Nella nostra provincia si trovano diversi allevamenti e alcuni molto rilevanti, come quelli dei fratelli Bighini, fra Reda e Brisighella. Complessivamente contano 120/130mila conigli, allevati in 9/10 mila mq di capannoni, con una produzione di circa 6mila conigli a settimana e una forza lavoro intorno a 14 persone fra familiari e dipendenti. E’ Angelo, che da 45 anni alleva conigli, a illustrarci la situazione del comparto.
«Solo per fare l’esempio più recente, per 9 settimane, fin verso il 26 agosto, abbiamo avuto l’assenza di quotazioni in quanto non si raggiungeva un accordo sul prezzo fra allevatori e trasformatori nell’ambito del Cun, l’organismo nazionale che stabilisce il prezzo dei conigli. Così la carne di coniglio è stata venduta in un mercato che si è autoregolato con cifre irrisorie per gli allevatori. Abbiamo percepito per un lungo periodo circa un euro e trenta al kg a fronte di un costo di produzione di circa un euro e ottanta al kg. In questi giorni l’accordo raggiunto riconosce agli allevatori un euro e 53 centesimi, meglio di prima, ma pur sempre al di sotto dei costi di produzione».
Cosa determina questa situazione?
«Incide pesantemente su tutto questo il massiccio arrivo di carne di coniglio in particolare dalla Francia e dall’Ungheria, con prezzi volutamente bassi, carne che così si mescola e si confonde nei negozi con quella italiana e il consumatore non lo sa. Non c’è etichetta di origine per la carne di coniglio e in ogni caso la carne di un coniglio nato e allevato in Francia o in Ungheria - e solo lavorato in Italia per la vendita - risulta ‘prodotto italiano’. Se noi arriviamo al confine con i nostri tir di conigli, loro ce li rimandano indietro».

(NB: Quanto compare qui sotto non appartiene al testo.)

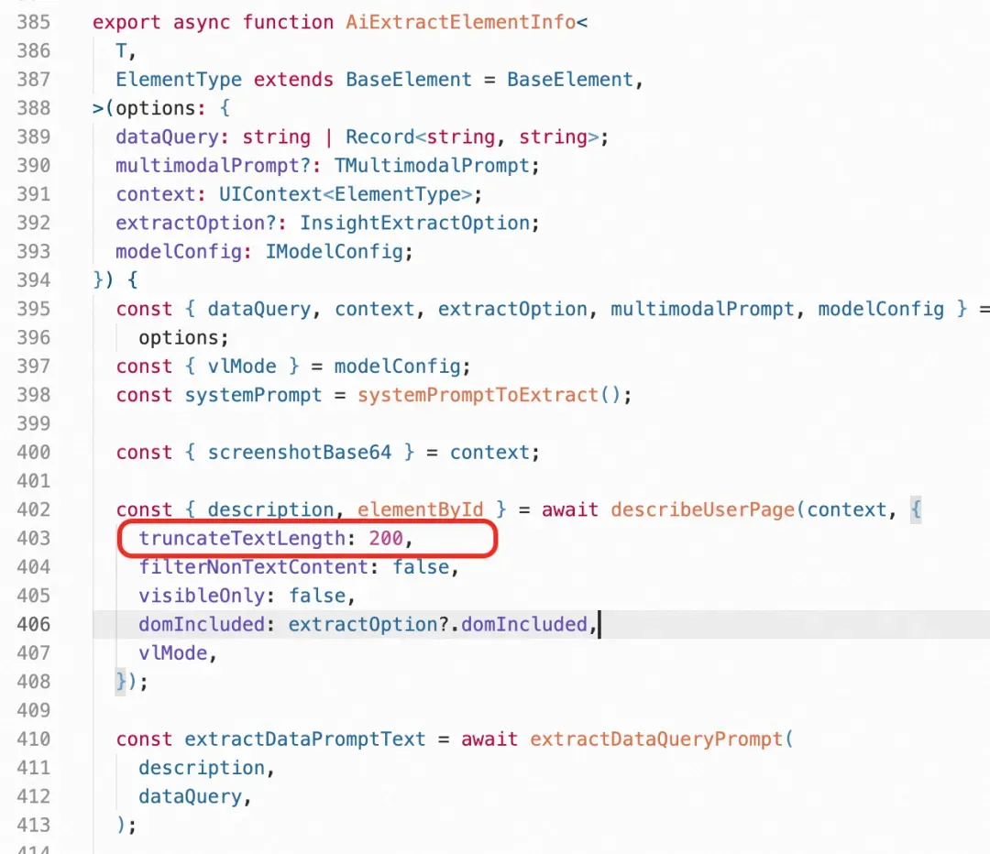Click the opening brace after describeUserPage context

click(916, 509)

Quali azioni sollecitate per il comparto?
«Il nostro appello è quello di inserire nella normativa europea l’obbligo di etichettatura di origine per la carne di coniglio, oltre a quello di allevamento e macellazione, così come accade per le altri carni suine, ovicaprine e pollame. La Regione Emilia-Romagna sta lavorando alla stesura di una proposta di emendamento del Regolamento Ue 1169/2011, regolamento che prevede dal 1° aprile 2015 l’obbligo di indicare il paese d’origine o il luogo di provenienza per le carni suine, ovicaprine e pollame (fresche, refrigerate o congelate) e che non contempla le carni cunicole. La proposta sarà sottoposta al Mipaaf e speriamo che il Ministro Martina porti l’istanza alla Ue. La tracciabilità e la trasparenza del mercato tutelano gli allevamenti, gli allevatori e i consumatori, che devono sapere cosa acquistano al banco della spesa, devono scegliere in maniera consapevole. Il prodotto italiano è sottoposto a controlli e disciplinari molto rigidi. Le carni straniere provengono da Paesi dove non sappiamo che regole vi siano».
I tempi saranno lunghi con questo iter. Perché non è contemplata la carne di coniglio in questo Regolamento europeo?
«Immagino sia dovuto al fatto che il cunicolo è un comparto di nicchia. Carne di pollame ne mangiamo oltre 20 kg pro-capite all’anno, di carne di coniglio 3 o 4. Per la tempistica immagino proprio che i tempi saranno lunghi ma il nostro settore non ce la fa più ed è un problema per tutta la filiera. I prezzi sono sempre oscillati e c’è sempre stato un periodo in cui erano veramente bassi. Fino a un paio d’anni fa dovevamo far fronte a 2/3 mesi critici su 12, ma da troppo tempo accade il contrario... Con questo andamento ci rimettiamo dai 10 ai 15 mila euro mensili. Ci sono colleghi in giro per l’Italia che mi stanno dicendo che a dicembre smettono di fare gli accoppiamenti e ciò significa che a marzo non ci saranno più gli allevamenti... se andiamo avanti così la cunicoltura italiana è destinata a sparire».